• _本文抜粋_:
元公務員のTAC講師によるコラム
元技術系国家総合職の講師が
公務員時代のキャリアについてご紹介します!
技術系の国家総合職がどのような仕事をしているか、TAC国家総合職講座の田村講師が自身の公務員時代のキャリアについて紹介いたします。5回にわたって年代別のキャリア、第3回目の40代編。これから技術系の国家総合職を目指そうと思っている方に向けたメッセージなどを連載していきます。
◎講師紹介
田村 義正(たむら よしまさ) 講師
昭和55年運輸省(現国土交通省)入省。国土交通省、科学技術庁、経済産業省で管理職として技術行政(総合政策局技術安全課長等)、人事院で技術系国家公務員採用業務(首席試験専門官)を担当。現在はTAC国家総合職講座、公務員講座で面接、官庁訪問対策を中心に講師として活躍中。
昭和55年(1980年)大学院修士課程(機械工学)を卒業した私は、運輸省に入省した。
採用活動は、運輸省(現国土交通省)、科学技術庁(現文部科学省)、通商産業省(現経済産業省)、郵政省(現総務省)を訪問したが、どこの行政も興味があった。運輸省に入省したが、その後、科学技術庁、経済産業省、人事院の4つの役所に勤務し、多様な技術行政を行う機会があった。
船舶局(現国土交通省海事局)からスタートした。運輸省で機械工学の技術系職員が活躍していたのは、船舶、航空、自動車、港湾局の4局であった。船舶、航空、自動車は、安全・環境技術政策であった。加えて、船舶部門は、造船業の産業振興・研究開発(経産省と同じ製造業振興)を行っていた。
① 科学技術庁原子力安全局核燃料輸送対策室長(経済産業省原子力安全保安院)-18~20年目
交通安全の観点から、危険物、特に、核燃料の輸送は極めて高度な分野であり、さらに、核物質の盗取・破壊行為の対象となりやすい分野であることから、運輸省と原子力の安全を図る科学技術庁が協力して規制を行っていた。科学技術庁は、政府全体の調整を行い、原子力規制の中心として原子力安全局が置かれていたが、核燃料輸送対策室長として勤務した。また、核物質のセキュリティー確保のため核物質防護対策室長も兼務した。

• _取り組む課題_:
- 1) このコラムの内容を二文で要約してください。
- 2) このコラムによると、田村講師が運輸省に入省して最初に勤務した部局はどこですか。

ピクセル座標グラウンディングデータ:
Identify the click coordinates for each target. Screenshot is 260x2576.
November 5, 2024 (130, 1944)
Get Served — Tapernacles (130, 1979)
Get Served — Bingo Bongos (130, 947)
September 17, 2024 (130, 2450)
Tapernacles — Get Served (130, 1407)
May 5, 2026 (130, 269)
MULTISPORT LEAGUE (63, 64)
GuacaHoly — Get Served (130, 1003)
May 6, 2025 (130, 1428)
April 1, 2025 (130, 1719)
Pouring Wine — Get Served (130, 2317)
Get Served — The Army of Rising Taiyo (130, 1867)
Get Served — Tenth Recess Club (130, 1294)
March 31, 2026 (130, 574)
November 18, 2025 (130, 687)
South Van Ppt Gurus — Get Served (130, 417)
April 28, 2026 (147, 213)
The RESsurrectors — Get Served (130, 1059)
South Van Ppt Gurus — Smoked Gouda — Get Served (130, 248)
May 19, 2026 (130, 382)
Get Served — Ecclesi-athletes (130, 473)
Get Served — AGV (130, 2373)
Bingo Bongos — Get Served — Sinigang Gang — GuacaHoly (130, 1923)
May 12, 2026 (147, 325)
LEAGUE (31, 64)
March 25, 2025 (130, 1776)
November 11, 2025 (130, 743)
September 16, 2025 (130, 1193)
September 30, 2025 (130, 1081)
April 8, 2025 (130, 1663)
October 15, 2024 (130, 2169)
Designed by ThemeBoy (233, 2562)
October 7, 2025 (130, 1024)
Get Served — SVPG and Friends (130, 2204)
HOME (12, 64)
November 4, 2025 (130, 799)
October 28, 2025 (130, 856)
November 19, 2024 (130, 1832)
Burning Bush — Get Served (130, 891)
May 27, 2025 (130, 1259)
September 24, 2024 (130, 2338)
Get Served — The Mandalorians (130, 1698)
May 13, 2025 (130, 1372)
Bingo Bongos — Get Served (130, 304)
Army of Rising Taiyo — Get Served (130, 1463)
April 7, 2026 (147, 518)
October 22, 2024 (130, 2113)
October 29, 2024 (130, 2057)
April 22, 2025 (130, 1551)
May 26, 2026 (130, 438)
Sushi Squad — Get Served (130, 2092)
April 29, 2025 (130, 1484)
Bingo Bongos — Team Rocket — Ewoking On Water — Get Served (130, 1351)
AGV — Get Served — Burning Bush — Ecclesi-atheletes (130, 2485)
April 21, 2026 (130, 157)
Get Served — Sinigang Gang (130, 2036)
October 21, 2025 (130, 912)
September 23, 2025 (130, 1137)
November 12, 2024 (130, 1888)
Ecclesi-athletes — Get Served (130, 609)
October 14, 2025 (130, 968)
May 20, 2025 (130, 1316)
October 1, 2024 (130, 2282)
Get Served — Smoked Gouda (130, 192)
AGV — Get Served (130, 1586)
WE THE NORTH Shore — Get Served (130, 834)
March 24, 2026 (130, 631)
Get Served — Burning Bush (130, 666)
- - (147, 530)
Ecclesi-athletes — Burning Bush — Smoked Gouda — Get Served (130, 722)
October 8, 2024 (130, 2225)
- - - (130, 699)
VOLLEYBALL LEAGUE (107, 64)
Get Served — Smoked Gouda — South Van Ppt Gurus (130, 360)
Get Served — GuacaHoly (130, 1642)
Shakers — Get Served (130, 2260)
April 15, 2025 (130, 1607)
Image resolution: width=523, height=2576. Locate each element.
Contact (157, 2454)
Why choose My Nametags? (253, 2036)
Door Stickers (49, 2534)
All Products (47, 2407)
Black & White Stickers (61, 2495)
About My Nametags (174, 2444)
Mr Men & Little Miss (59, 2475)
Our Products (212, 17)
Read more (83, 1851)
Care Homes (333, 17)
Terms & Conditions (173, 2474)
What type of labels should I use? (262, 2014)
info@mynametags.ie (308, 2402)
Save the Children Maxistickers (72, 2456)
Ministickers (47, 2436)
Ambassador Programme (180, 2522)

• _問題の解答_:
- 1) TAC国家総合職講座の田村講師が、技術系国家総合職としての公務員時代のキャリアを年代別に5回にわたって紹介しており、今回は第3回目の40代編である。田村講師は1980年に運輸省に入省して船舶局から仕事を始め、その後、科学技術庁では核燃料輸送対策室長として核燃料輸送の規制に携わり、核物質防護対策室長も兼務した。

- 2) 船舶局(現国土交通省海事局)です。